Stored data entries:
====

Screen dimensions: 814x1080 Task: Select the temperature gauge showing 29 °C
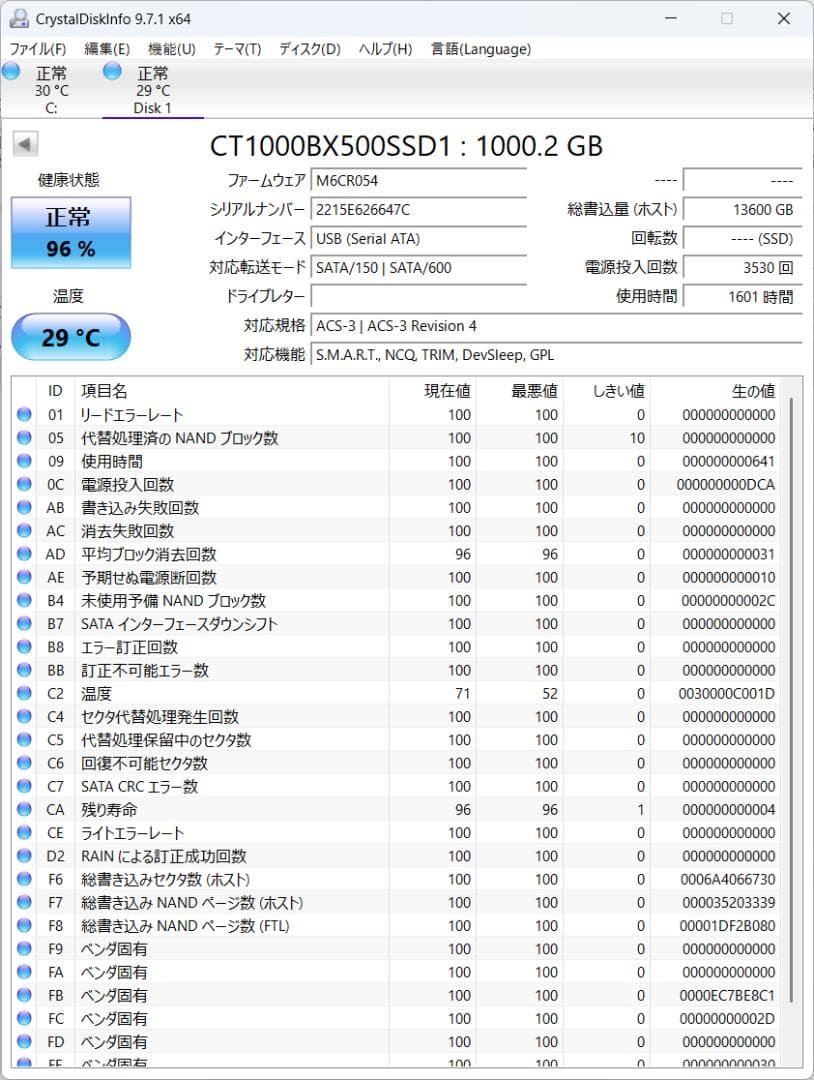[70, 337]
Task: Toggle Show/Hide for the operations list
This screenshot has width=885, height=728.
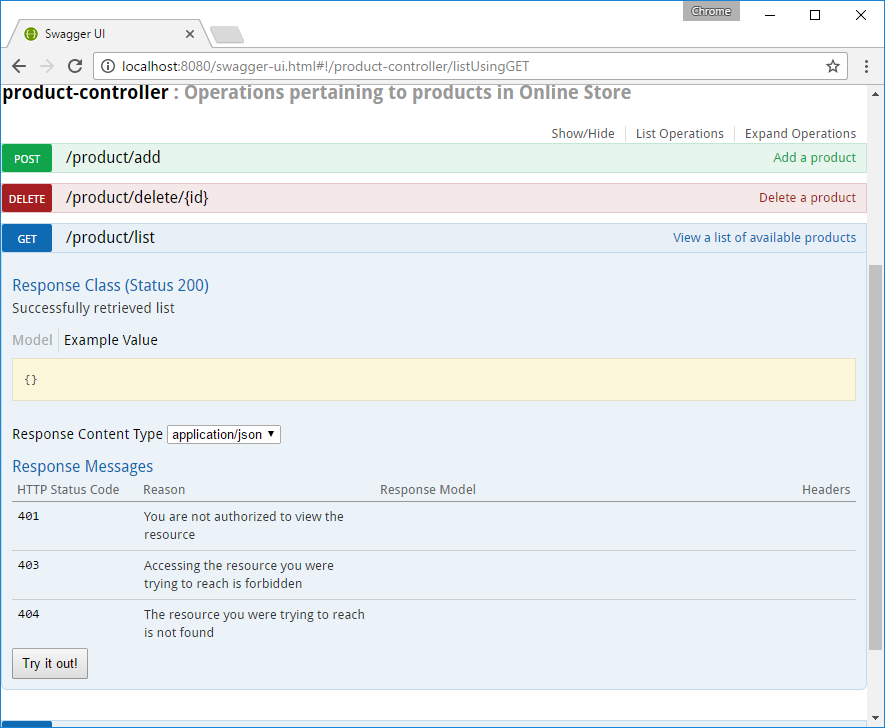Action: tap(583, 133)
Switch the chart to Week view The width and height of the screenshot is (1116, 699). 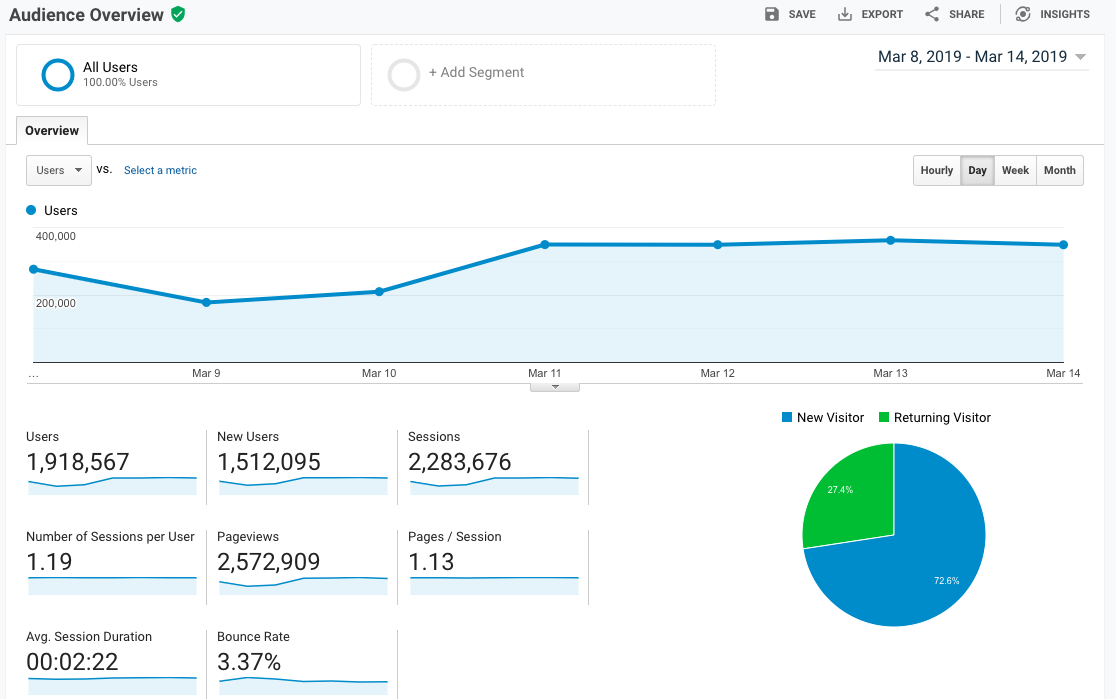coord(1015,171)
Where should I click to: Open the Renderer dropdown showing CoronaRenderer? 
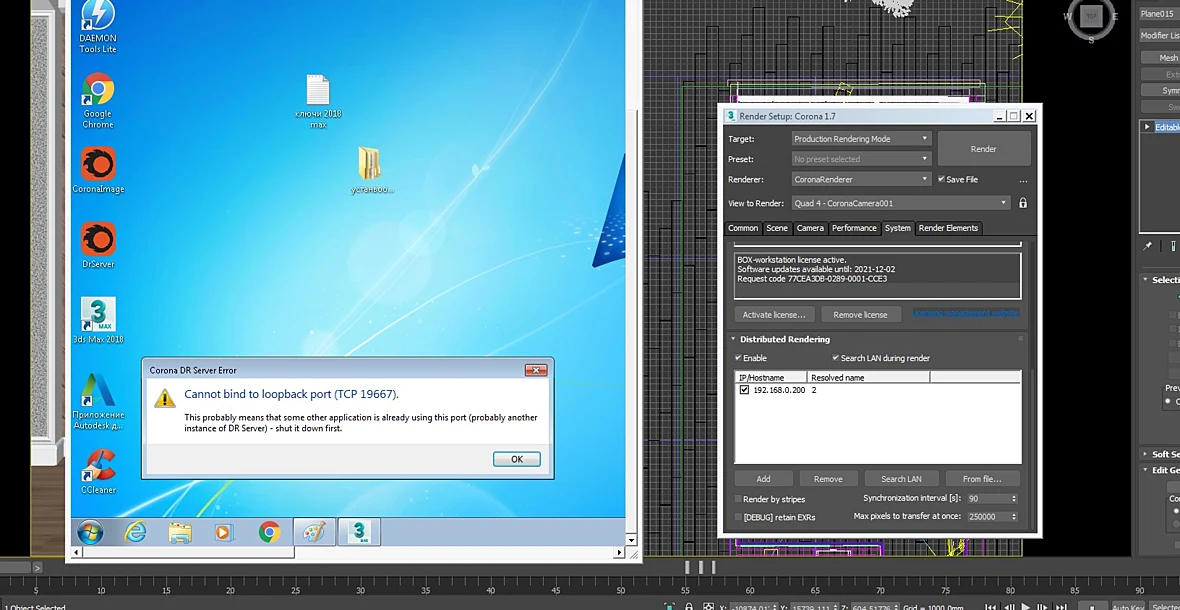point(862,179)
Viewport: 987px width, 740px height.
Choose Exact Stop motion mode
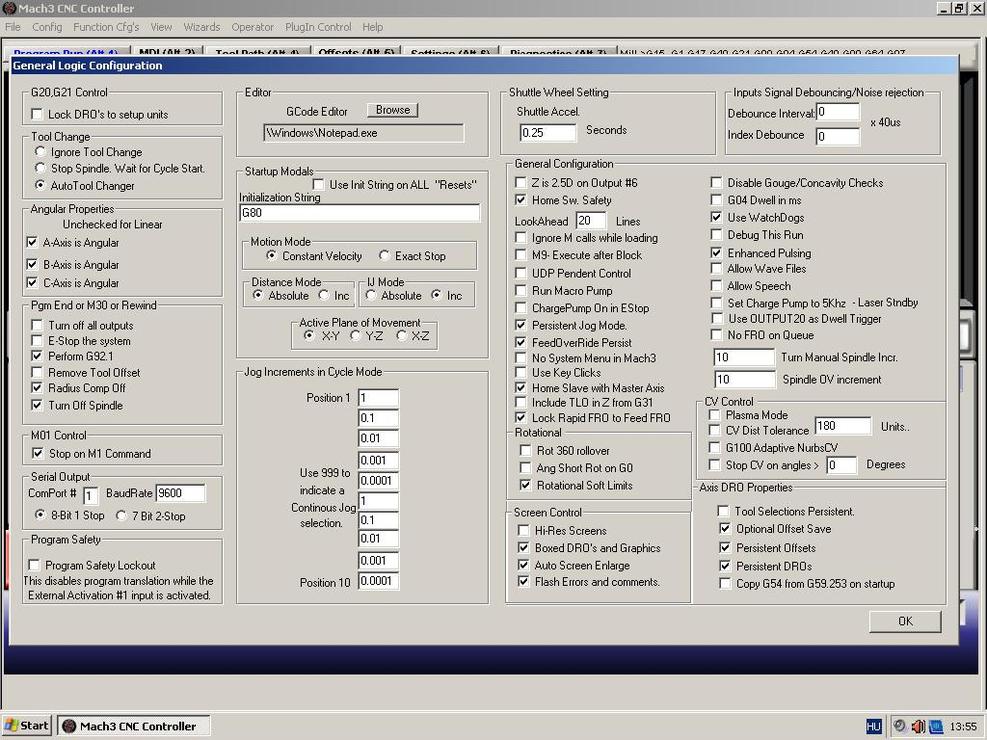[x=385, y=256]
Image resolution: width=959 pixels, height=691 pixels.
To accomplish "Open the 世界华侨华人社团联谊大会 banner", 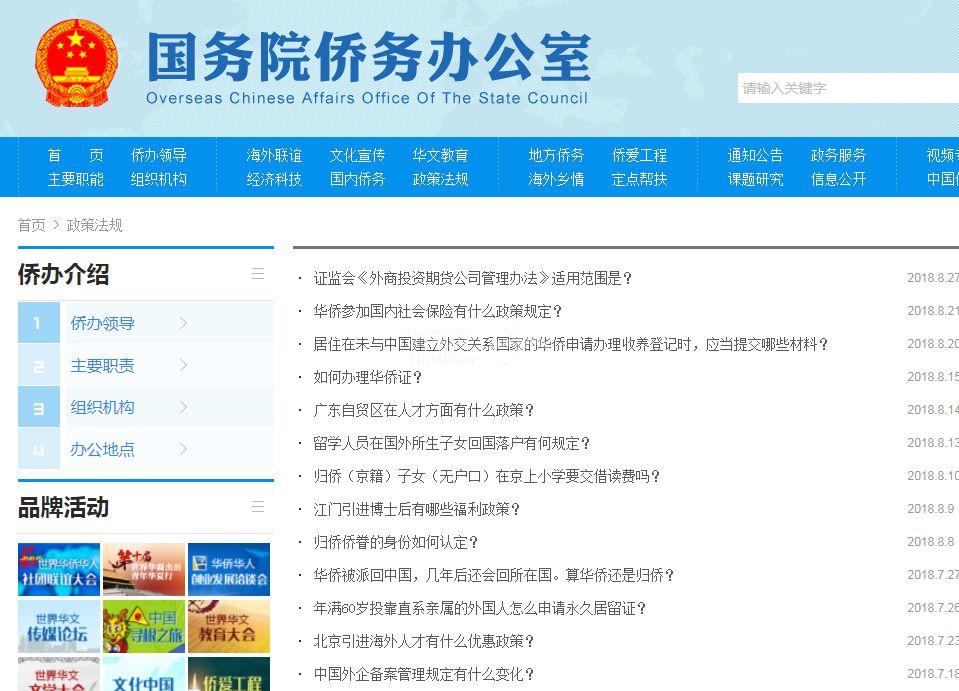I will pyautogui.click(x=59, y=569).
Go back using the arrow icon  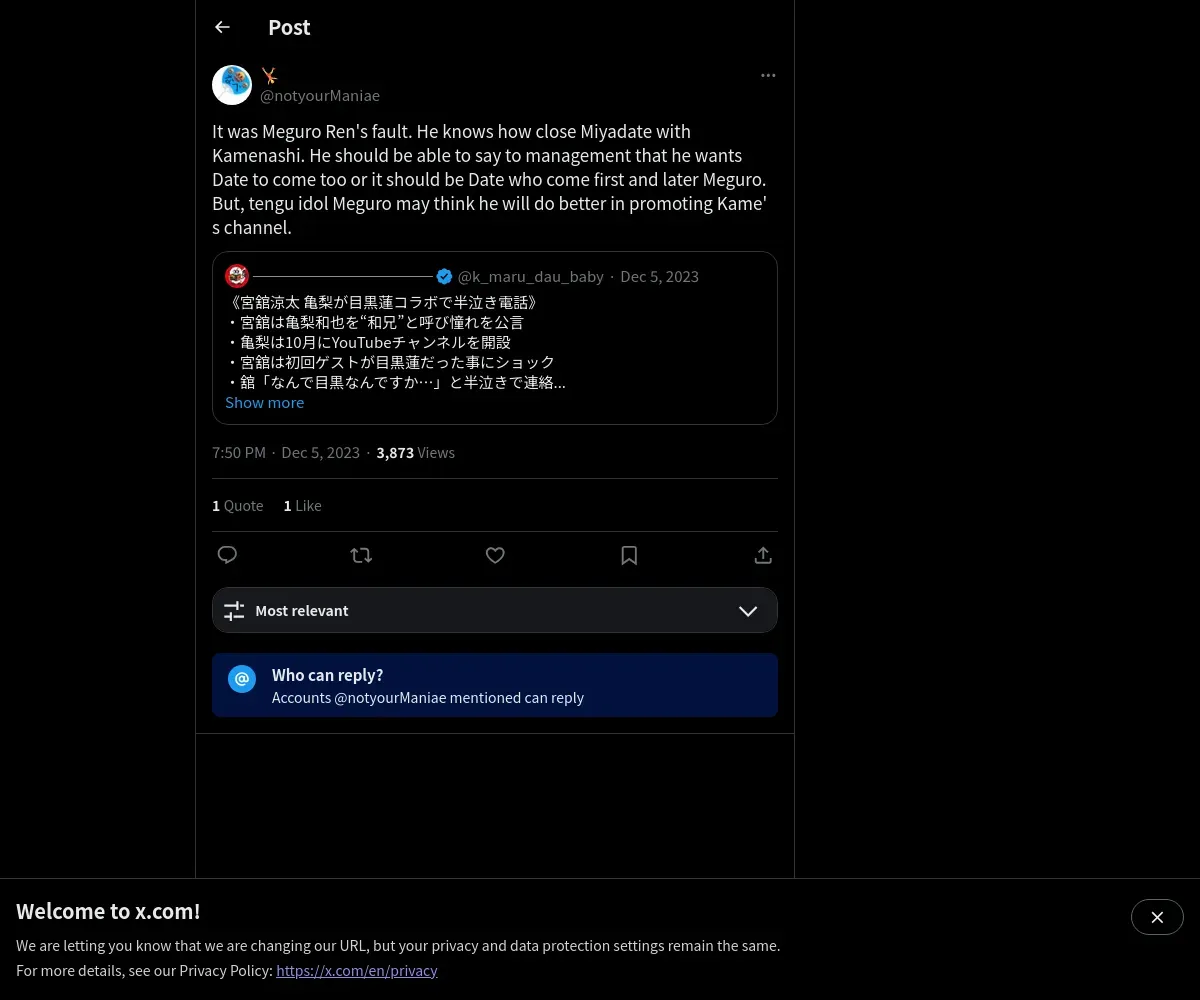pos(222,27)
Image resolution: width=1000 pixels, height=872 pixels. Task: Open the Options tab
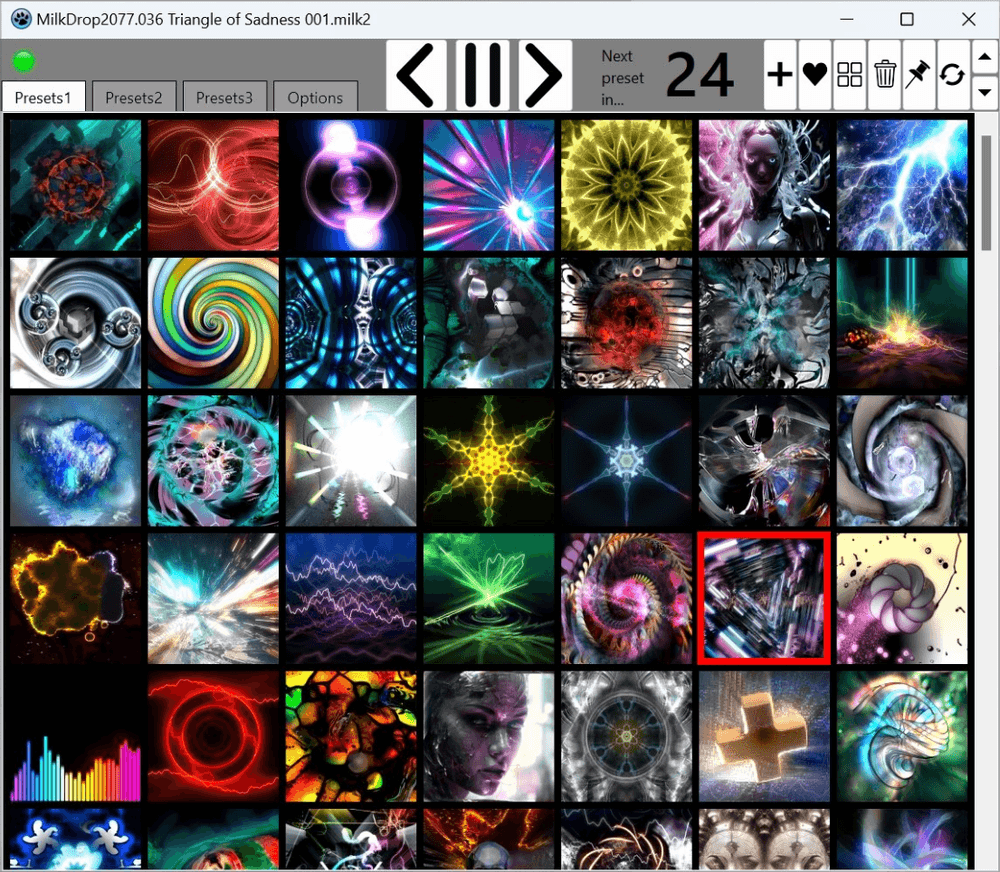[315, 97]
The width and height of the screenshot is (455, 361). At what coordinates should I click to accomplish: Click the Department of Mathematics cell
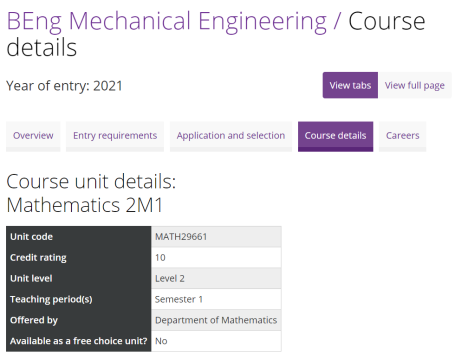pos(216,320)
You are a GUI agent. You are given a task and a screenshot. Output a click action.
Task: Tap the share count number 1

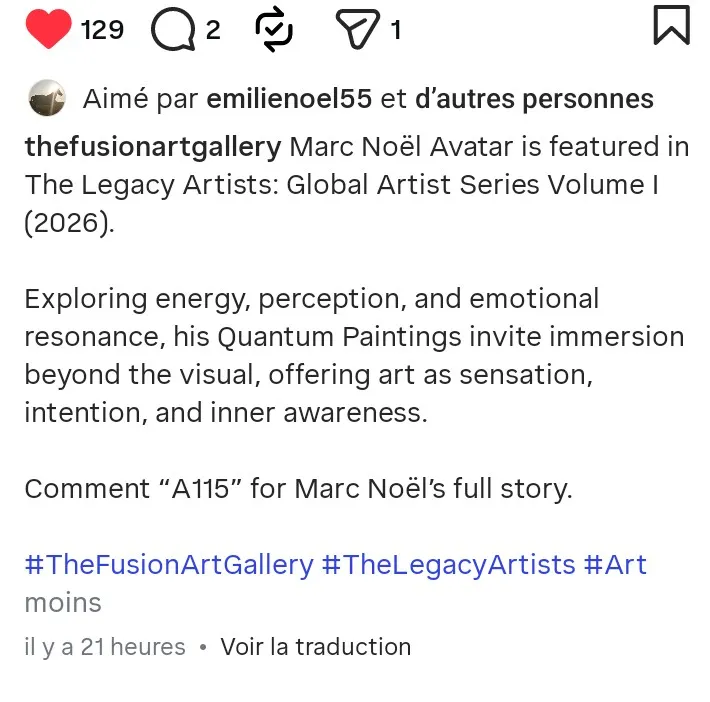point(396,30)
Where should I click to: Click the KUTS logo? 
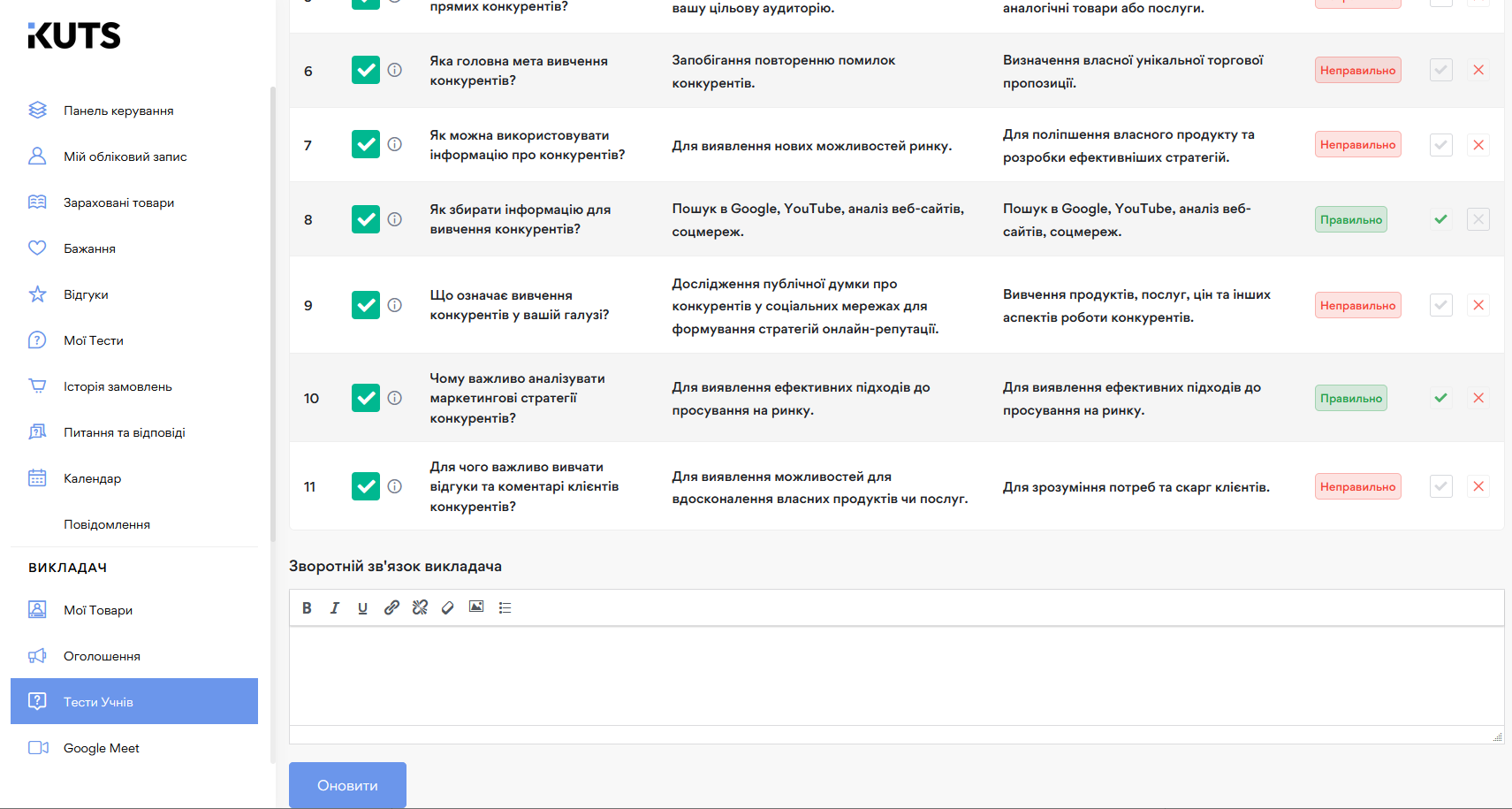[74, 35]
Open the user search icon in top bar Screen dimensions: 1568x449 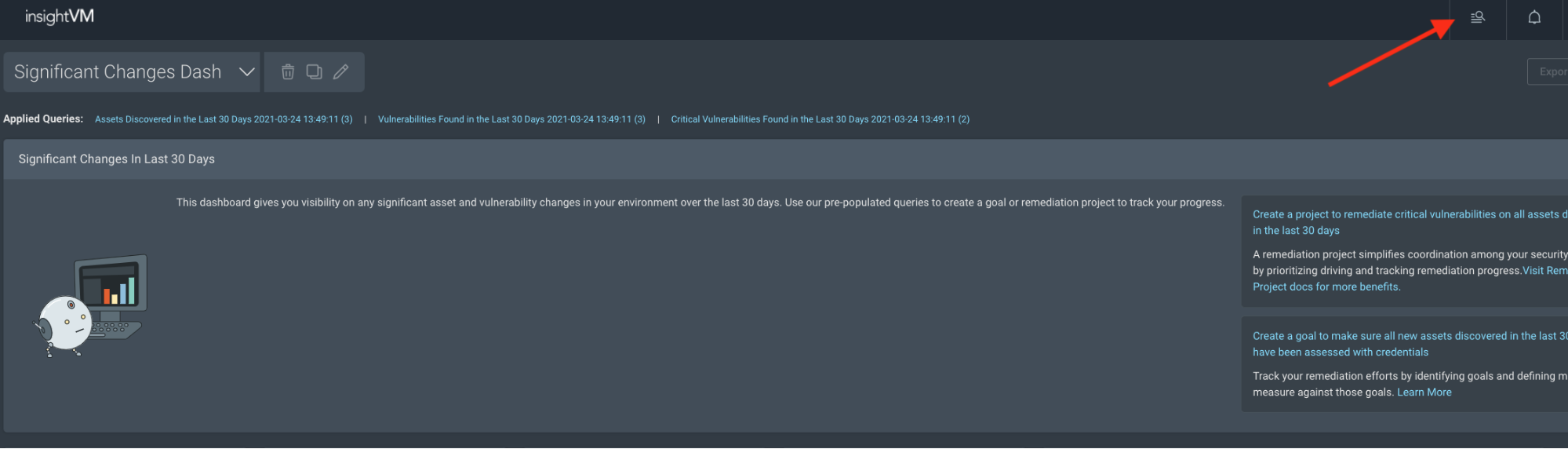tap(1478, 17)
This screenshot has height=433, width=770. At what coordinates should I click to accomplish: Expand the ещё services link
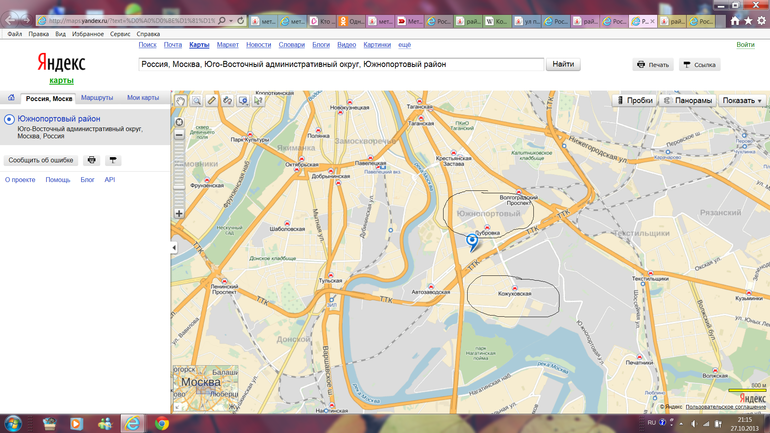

====

◆ Required work ◆
Your answer should consist of the lines above between those holding "Where should I click to: Open" and "Image resolution: width=959", inclusive, reproduced word for word and without pictures.

◆ Reply ◆
Where should I click to: Open the Renderer dropdown showing CoronaRenderer? 
point(862,179)
Viewport: 987px width, 740px height.
Choose Exact Stop motion mode
[x=385, y=256]
Image resolution: width=959 pixels, height=691 pixels.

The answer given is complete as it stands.